# [Task prompt]
The exercise calls for every entry that follows to be repeated exactly.
Start of Block
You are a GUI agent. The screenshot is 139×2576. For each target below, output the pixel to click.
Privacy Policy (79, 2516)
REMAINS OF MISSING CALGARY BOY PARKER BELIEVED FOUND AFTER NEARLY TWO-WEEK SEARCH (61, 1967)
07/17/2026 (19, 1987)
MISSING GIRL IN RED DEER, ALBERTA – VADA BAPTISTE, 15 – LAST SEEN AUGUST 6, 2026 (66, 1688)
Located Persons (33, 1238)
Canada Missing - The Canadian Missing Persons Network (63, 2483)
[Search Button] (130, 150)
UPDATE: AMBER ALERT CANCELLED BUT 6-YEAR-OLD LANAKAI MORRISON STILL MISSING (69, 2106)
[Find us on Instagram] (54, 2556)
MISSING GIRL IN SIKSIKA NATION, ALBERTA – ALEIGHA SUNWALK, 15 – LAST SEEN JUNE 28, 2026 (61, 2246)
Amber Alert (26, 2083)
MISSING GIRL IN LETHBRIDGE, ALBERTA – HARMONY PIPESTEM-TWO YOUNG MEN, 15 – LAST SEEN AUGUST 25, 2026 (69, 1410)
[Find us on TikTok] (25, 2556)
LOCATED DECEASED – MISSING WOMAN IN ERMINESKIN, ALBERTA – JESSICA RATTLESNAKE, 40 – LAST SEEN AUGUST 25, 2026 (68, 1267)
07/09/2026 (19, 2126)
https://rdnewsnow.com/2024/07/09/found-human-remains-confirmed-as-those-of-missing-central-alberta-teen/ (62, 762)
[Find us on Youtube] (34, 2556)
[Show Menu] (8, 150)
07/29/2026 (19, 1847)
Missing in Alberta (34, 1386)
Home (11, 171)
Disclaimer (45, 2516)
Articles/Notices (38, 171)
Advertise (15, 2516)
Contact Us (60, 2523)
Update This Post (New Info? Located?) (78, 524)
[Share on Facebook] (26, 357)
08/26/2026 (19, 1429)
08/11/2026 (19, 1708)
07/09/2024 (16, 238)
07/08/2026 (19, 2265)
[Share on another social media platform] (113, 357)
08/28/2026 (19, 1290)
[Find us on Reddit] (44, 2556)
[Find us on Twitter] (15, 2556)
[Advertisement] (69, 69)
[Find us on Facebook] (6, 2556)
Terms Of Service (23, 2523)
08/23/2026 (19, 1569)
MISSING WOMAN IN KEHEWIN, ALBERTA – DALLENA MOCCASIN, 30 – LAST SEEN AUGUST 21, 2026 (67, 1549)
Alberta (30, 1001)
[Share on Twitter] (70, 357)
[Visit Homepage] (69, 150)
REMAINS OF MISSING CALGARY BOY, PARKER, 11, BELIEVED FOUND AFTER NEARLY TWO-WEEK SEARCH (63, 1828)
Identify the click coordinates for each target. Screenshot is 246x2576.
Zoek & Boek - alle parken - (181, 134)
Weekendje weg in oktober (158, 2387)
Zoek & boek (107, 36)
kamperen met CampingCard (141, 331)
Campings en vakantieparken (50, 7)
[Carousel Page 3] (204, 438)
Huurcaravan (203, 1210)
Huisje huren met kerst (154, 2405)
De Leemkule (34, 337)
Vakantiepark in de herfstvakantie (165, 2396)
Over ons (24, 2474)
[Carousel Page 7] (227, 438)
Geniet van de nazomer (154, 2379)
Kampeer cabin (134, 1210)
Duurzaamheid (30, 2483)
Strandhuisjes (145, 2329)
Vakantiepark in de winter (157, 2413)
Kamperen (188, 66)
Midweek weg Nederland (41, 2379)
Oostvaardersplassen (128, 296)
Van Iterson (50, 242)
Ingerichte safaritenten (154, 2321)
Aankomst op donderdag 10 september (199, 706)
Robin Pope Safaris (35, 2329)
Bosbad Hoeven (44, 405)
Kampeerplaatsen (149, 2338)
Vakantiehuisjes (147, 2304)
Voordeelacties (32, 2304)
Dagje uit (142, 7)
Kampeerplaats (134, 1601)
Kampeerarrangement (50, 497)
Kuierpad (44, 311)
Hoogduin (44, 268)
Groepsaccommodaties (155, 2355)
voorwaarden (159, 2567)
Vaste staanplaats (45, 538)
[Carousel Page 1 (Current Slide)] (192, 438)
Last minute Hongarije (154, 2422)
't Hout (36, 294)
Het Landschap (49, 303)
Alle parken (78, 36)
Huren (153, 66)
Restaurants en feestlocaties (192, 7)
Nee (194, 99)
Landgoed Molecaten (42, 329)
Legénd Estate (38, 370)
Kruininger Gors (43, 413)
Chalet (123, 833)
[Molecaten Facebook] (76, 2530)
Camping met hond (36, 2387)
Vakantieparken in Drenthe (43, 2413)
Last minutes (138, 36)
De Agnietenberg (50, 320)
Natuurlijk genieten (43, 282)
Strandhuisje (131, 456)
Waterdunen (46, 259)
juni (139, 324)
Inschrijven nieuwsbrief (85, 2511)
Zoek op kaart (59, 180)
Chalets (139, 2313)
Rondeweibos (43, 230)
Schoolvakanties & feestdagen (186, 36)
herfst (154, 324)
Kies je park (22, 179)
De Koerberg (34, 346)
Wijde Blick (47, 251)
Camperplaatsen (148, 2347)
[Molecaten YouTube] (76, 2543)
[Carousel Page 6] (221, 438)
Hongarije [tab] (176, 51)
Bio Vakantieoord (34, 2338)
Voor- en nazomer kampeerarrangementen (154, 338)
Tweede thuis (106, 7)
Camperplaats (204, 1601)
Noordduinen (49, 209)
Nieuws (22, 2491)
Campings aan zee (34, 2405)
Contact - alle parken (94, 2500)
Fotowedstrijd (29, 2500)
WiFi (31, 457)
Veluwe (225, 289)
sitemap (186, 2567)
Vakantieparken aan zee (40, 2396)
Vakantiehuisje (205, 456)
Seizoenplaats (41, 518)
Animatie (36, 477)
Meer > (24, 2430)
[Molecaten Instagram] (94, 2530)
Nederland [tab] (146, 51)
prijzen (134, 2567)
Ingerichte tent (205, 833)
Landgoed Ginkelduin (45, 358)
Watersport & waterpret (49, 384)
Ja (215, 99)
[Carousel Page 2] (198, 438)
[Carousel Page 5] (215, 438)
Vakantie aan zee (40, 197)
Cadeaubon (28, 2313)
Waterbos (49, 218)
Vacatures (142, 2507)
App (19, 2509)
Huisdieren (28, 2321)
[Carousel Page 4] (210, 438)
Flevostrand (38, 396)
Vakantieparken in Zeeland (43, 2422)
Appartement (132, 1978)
End of Block
# [Task response]
You are a GUI agent. The screenshot is 139×2576. For each target below, output the pixel to click.
Privacy Policy (79, 2516)
REMAINS OF MISSING CALGARY BOY PARKER BELIEVED FOUND AFTER NEARLY TWO-WEEK SEARCH (61, 1967)
07/17/2026 (19, 1987)
MISSING GIRL IN RED DEER, ALBERTA – VADA BAPTISTE, 15 – LAST SEEN AUGUST 6, 2026 (66, 1688)
Located Persons (33, 1238)
Canada Missing - The Canadian Missing Persons Network (63, 2483)
[Search Button] (130, 150)
UPDATE: AMBER ALERT CANCELLED BUT 6-YEAR-OLD LANAKAI MORRISON STILL MISSING (69, 2106)
[Find us on Instagram] (54, 2556)
MISSING GIRL IN SIKSIKA NATION, ALBERTA – ALEIGHA SUNWALK, 15 – LAST SEEN JUNE 28, 2026 (61, 2246)
Amber Alert (26, 2083)
MISSING GIRL IN LETHBRIDGE, ALBERTA – HARMONY PIPESTEM-TWO YOUNG MEN, 15 – LAST SEEN AUGUST 25, 2026 (69, 1410)
[Find us on TikTok] (25, 2556)
LOCATED DECEASED – MISSING WOMAN IN ERMINESKIN, ALBERTA – JESSICA RATTLESNAKE, 40 – LAST SEEN AUGUST 25, 2026 (68, 1267)
07/09/2026 (19, 2126)
https://rdnewsnow.com/2024/07/09/found-human-remains-confirmed-as-those-of-missing-central-alberta-teen/ (62, 762)
[Find us on Youtube] (34, 2556)
[Show Menu] (8, 150)
07/29/2026 (19, 1847)
Missing in Alberta (34, 1386)
Home (11, 171)
Disclaimer (45, 2516)
Articles/Notices (38, 171)
Advertise (15, 2516)
Contact Us (60, 2523)
Update This Post (New Info? Located?) (78, 524)
[Share on Facebook] (26, 357)
08/26/2026 (19, 1429)
08/11/2026 (19, 1708)
07/09/2024 (16, 238)
07/08/2026 (19, 2265)
[Share on another social media platform] (113, 357)
08/28/2026 (19, 1290)
[Find us on Reddit] (44, 2556)
[Find us on Twitter] (15, 2556)
[Advertisement] (69, 69)
[Find us on Facebook] (6, 2556)
Terms Of Service (23, 2523)
08/23/2026 (19, 1569)
MISSING WOMAN IN KEHEWIN, ALBERTA – DALLENA MOCCASIN, 30 – LAST SEEN AUGUST 21, 2026 (67, 1549)
Alberta (30, 1001)
[Share on Twitter] (70, 357)
[Visit Homepage] (69, 150)
REMAINS OF MISSING CALGARY BOY, PARKER, 11, BELIEVED FOUND AFTER NEARLY TWO-WEEK SEARCH (63, 1828)
Identify the click coordinates for each target. Screenshot is 246x2576.
Zoek & Boek - alle parken - (181, 134)
Weekendje weg in oktober (158, 2387)
Zoek & boek (107, 36)
kamperen met CampingCard (141, 331)
Campings en vakantieparken (50, 7)
[Carousel Page 3] (204, 438)
Huurcaravan (203, 1210)
Huisje huren met kerst (154, 2405)
De Leemkule (34, 337)
Vakantiepark in de herfstvakantie (165, 2396)
Over ons (24, 2474)
[Carousel Page 7] (227, 438)
Geniet van de nazomer (154, 2379)
Kampeer cabin (134, 1210)
Duurzaamheid (30, 2483)
Strandhuisjes (145, 2329)
Vakantiepark in de winter (157, 2413)
Kamperen (188, 66)
Midweek weg Nederland (41, 2379)
Oostvaardersplassen (128, 296)
Van Iterson (50, 242)
Ingerichte safaritenten (154, 2321)
Aankomst op donderdag 10 september (199, 706)
Robin Pope Safaris (35, 2329)
Bosbad Hoeven (44, 405)
Kampeerplaatsen (149, 2338)
Vakantiehuisjes (147, 2304)
Voordeelacties (32, 2304)
Dagje uit (142, 7)
Kampeerplaats (134, 1601)
Kampeerarrangement (50, 497)
Kuierpad (44, 311)
Hoogduin (44, 268)
Groepsaccommodaties (155, 2355)
voorwaarden (159, 2567)
Vaste staanplaats (45, 538)
[Carousel Page 1 (Current Slide)] (192, 438)
Last minute Hongarije (154, 2422)
't Hout (36, 294)
Het Landschap (49, 303)
Alle parken (78, 36)
Huren (153, 66)
Restaurants en feestlocaties (192, 7)
Nee (194, 99)
Landgoed Molecaten (42, 329)
Legénd Estate (38, 370)
Kruininger Gors (43, 413)
Chalet (123, 833)
[Molecaten Facebook] (76, 2530)
Camping met hond (36, 2387)
Vakantieparken in Drenthe (43, 2413)
Last minutes (138, 36)
De Agnietenberg (50, 320)
Natuurlijk genieten (43, 282)
Strandhuisje (131, 456)
Waterdunen (46, 259)
juni (139, 324)
Inschrijven nieuwsbrief (85, 2511)
Zoek op kaart (59, 180)
Chalets (139, 2313)
Rondeweibos (43, 230)
Schoolvakanties & feestdagen (186, 36)
herfst (154, 324)
Kies je park (22, 179)
De Koerberg (34, 346)
Wijde Blick (47, 251)
Camperplaatsen (148, 2347)
[Molecaten YouTube] (76, 2543)
[Carousel Page 6] (221, 438)
Hongarije [tab] (176, 51)
Bio Vakantieoord (34, 2338)
Voor- en nazomer kampeerarrangementen (154, 338)
Tweede thuis (106, 7)
Camperplaats (204, 1601)
Noordduinen (49, 209)
Nieuws (22, 2491)
Campings aan zee (34, 2405)
Contact - alle parken (94, 2500)
Fotowedstrijd (29, 2500)
WiFi (31, 457)
Veluwe (225, 289)
sitemap (186, 2567)
Vakantieparken aan zee (40, 2396)
Vakantiehuisje (205, 456)
Seizoenplaats (41, 518)
Animatie (36, 477)
Meer > (24, 2430)
[Molecaten Instagram] (94, 2530)
Nederland [tab] (146, 51)
prijzen (134, 2567)
Ingerichte tent (205, 833)
Landgoed Ginkelduin (45, 358)
Watersport & waterpret (49, 384)
Ja (215, 99)
[Carousel Page 2] (198, 438)
[Carousel Page 5] (215, 438)
Vakantie aan zee (40, 197)
Cadeaubon (28, 2313)
Waterbos (49, 218)
Vacatures (142, 2507)
App (19, 2509)
Huisdieren (28, 2321)
[Carousel Page 4] (210, 438)
Flevostrand (38, 396)
Vakantieparken in Zeeland (43, 2422)
Appartement (132, 1978)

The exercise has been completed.